About

Kevin Jardin

I've been cutting video since I was fifteen, getting paid for it since I was eighteen, and somehow still think it's the best job on earth. I also build AI tools now, which is a sentence I never expected to write on a page like this.

Kevin Jardin — filmmaker, editor, Creative AI Technologist

The short version: I moved to San Francisco as a kid, fell in with the indie bike film scene, and spent my twenties working through Beast Editorial on campaigns for Google, Levi's, and EA. Somewhere in there I won a Cannes Lion, which was fun and also made my mom very confused. Directed spots for Ubisoft and a handful of Bay Area agencies. Then Salesforce hired me and I spent the next twelve years building their post-production department from a single Mac Pro in a boardroom into a proper film floor, founded the in-house 3D team, built their global Media Asset Management system, and am currently helping revolutionize the way we work with AI. That part took a while.

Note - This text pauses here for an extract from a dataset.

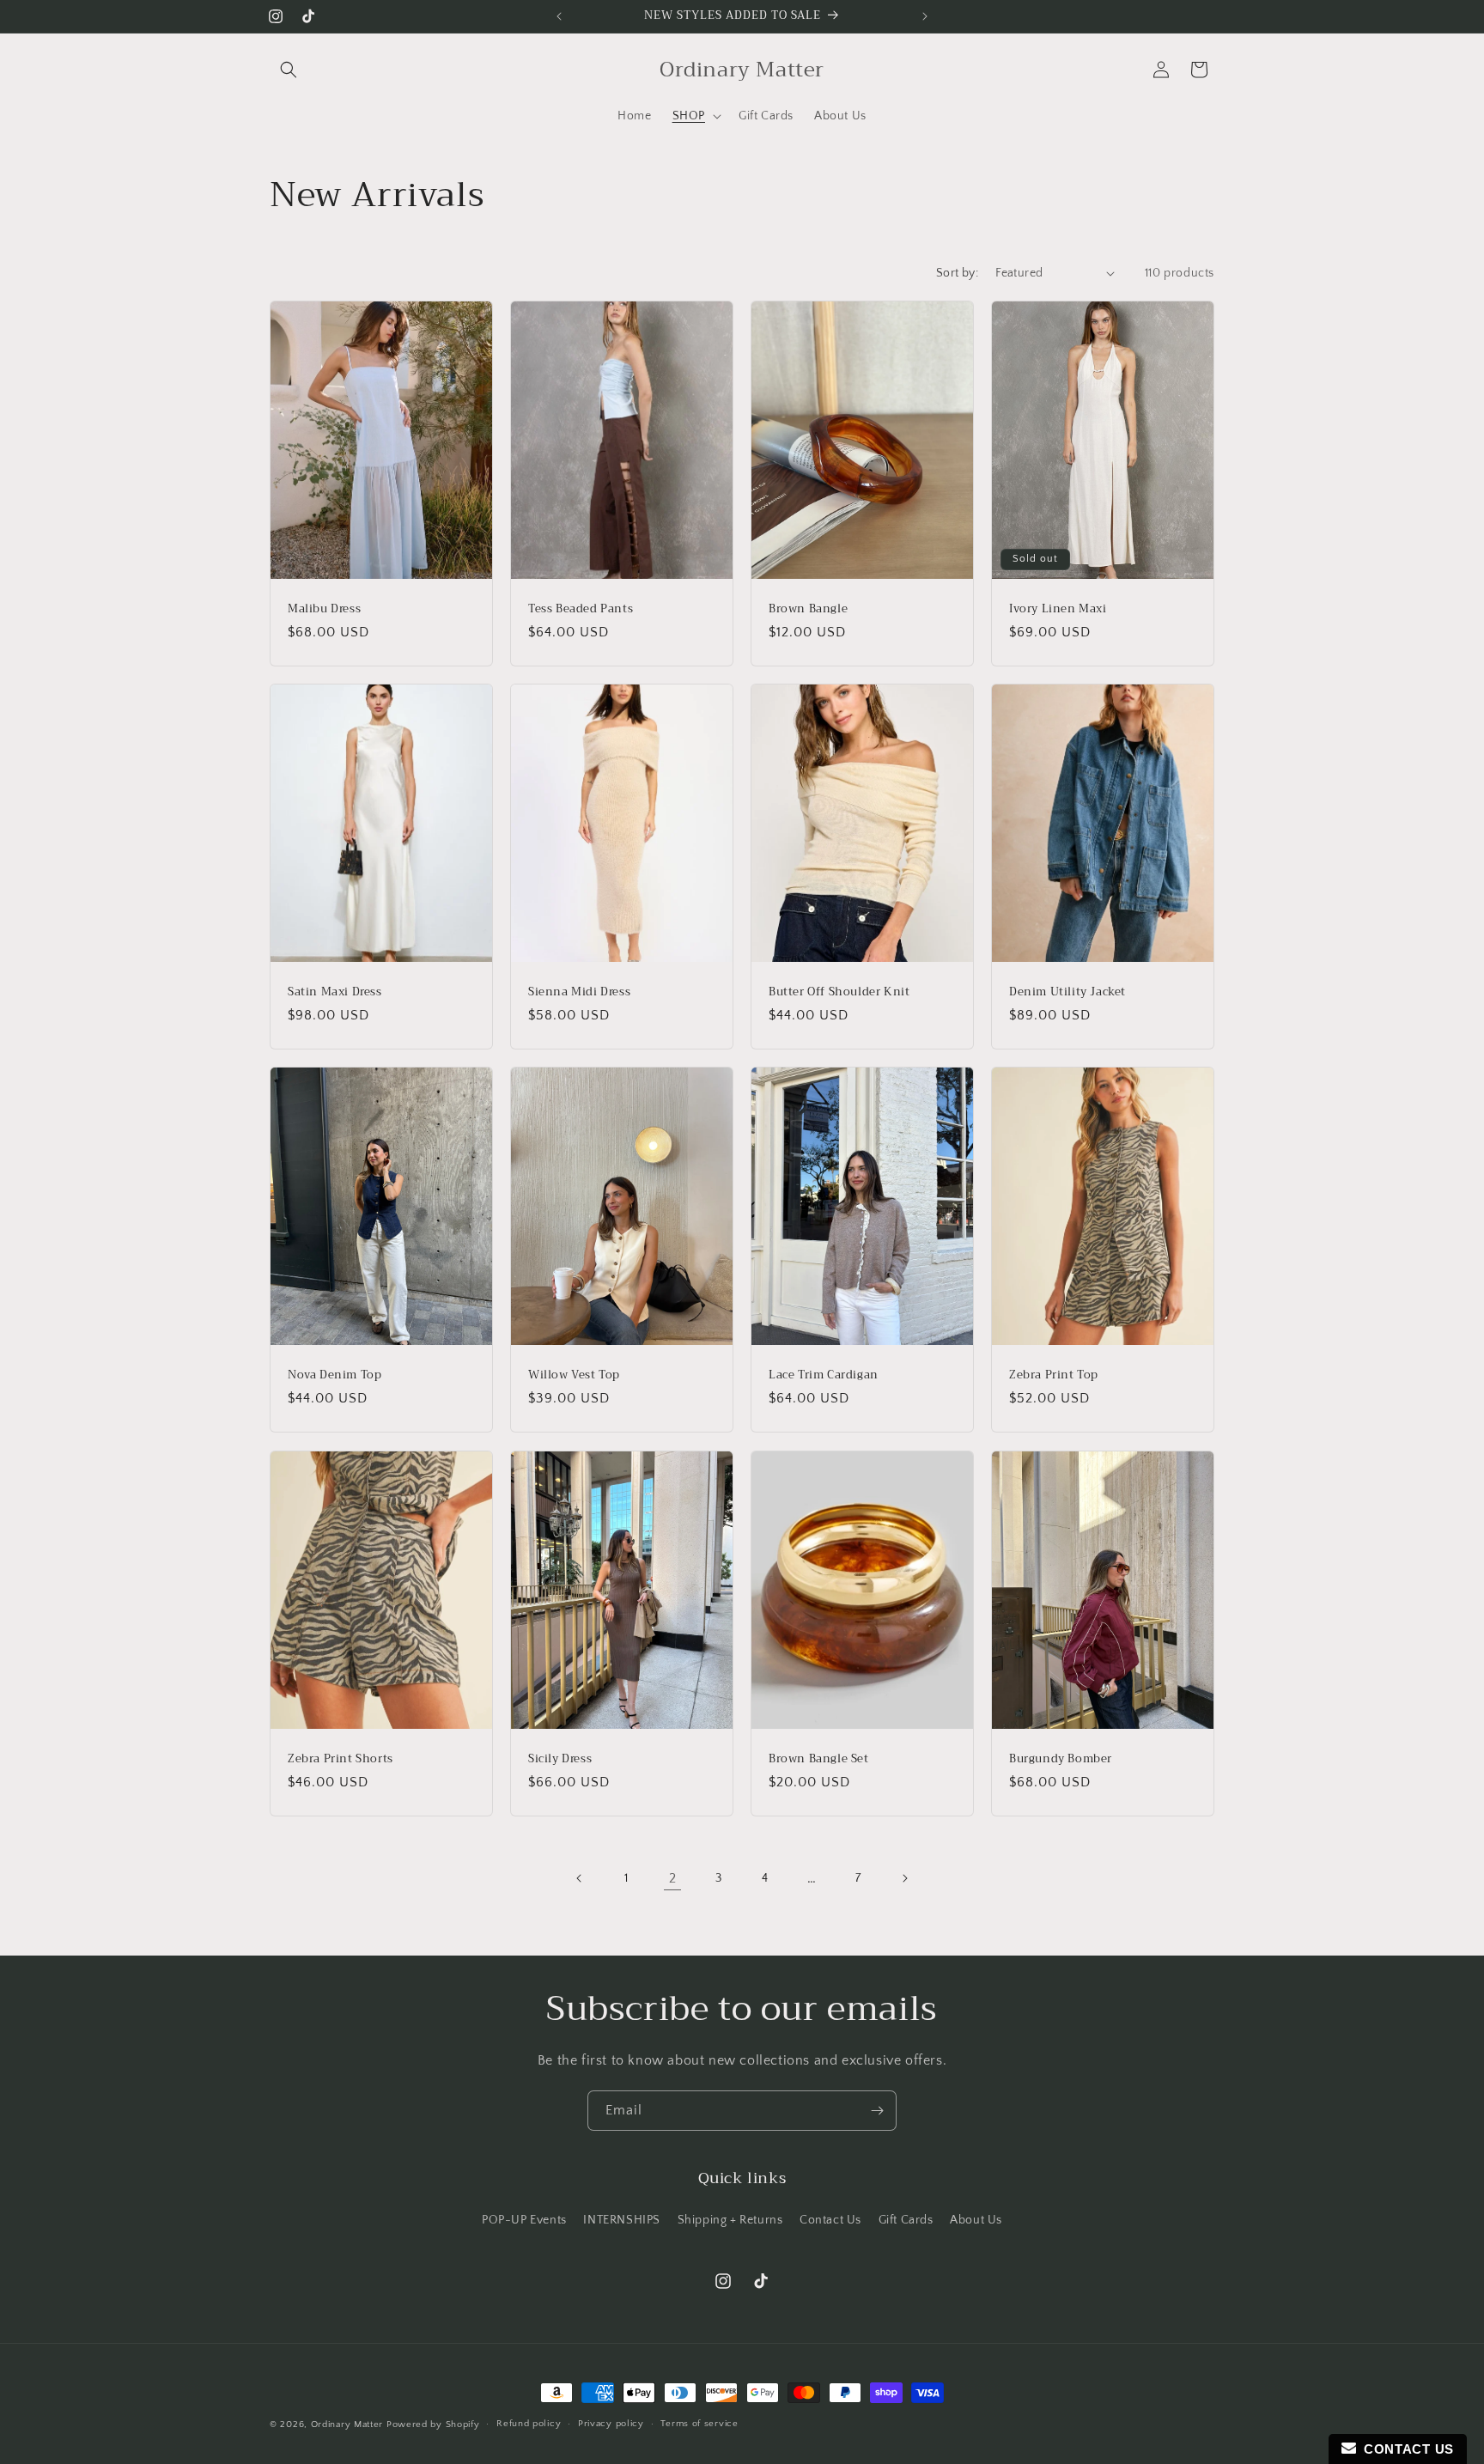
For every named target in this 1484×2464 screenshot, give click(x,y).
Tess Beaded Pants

In 2023 I started building AI tools, not because I was chasing a trend, but because I had a documentary that needed to get finished and exactly zero spare hours to finish it. So I built the hours. The tools I made for myself — grant seekers, editorial assistants, research agents — turned out to follow patterns that worked at enterprise scale too. Shipped a full content generation platform at Salesforce using the same architecture. That's how Portland Picture Works came together: the instincts from the edit room and the systems thinking from the engineering side, finally in the same place.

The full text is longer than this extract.